Table of Contents

1) What Are LLMs?

Auto Complete on Steroids

Imagine your phone’s autocorrect, but instead of predicting the next word, it predicts the next idea.

That’s what a Large Language Model (LLM) is at its core: a super-charged auto-complete engine trained on mountains of text to guess the next most likely sequence of words in any context.

If regular auto-complete is a toddler repeating phrases it’s heard, an LLM is a seasoned storyteller who’s read every book, paper, meme, and code snippet it could find, and now improvises believable, coherent responses to anything you throw at it.

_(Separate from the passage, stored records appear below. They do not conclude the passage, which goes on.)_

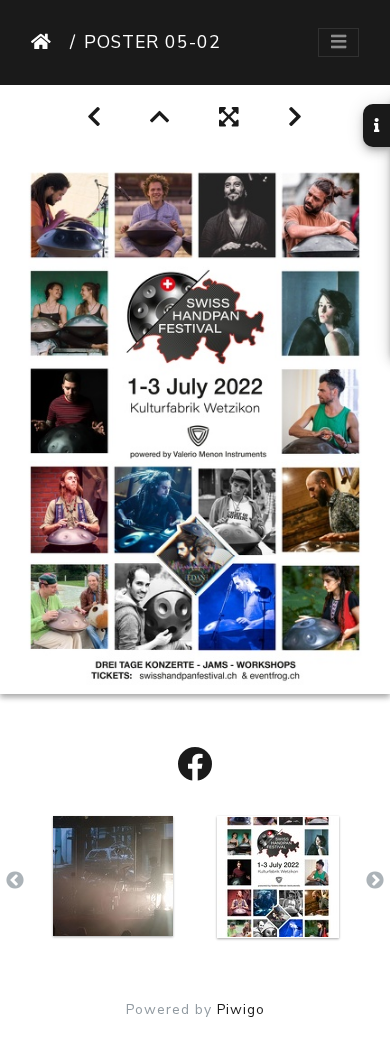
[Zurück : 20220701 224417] (94, 117)
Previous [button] (15, 881)
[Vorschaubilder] (160, 117)
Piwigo (241, 1009)
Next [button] (375, 881)
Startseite (46, 42)
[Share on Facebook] (195, 765)
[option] (112, 876)
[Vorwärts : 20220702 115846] (295, 117)
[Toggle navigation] (338, 42)
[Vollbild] (229, 117)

Every time you ask it a question, it’s not retrieving a pre-written answer. It’s imagining, word by word, what a good answer might look like, much like how your brain finishes someone’s sentence when you already “know where it’s going.”

Tokens

Tokens are sort of like the basic units in LLMs.

1) Tokens → Embeddings

Text is split into tokens (subword chunks via BPE/WordPiece).
Each token is mapped to a vector (an embedding) that represents its meaning-ish position in a high-dimensional space.

2) Positional Info (who’s next to whom?)

Because order matters, the model adds positional encodings (sinusoidal or RoPE—rotary positional embeddings).
Plain speak: the model learns where each token sits in the sentence so it can relate “bank” to “river” vs “money.”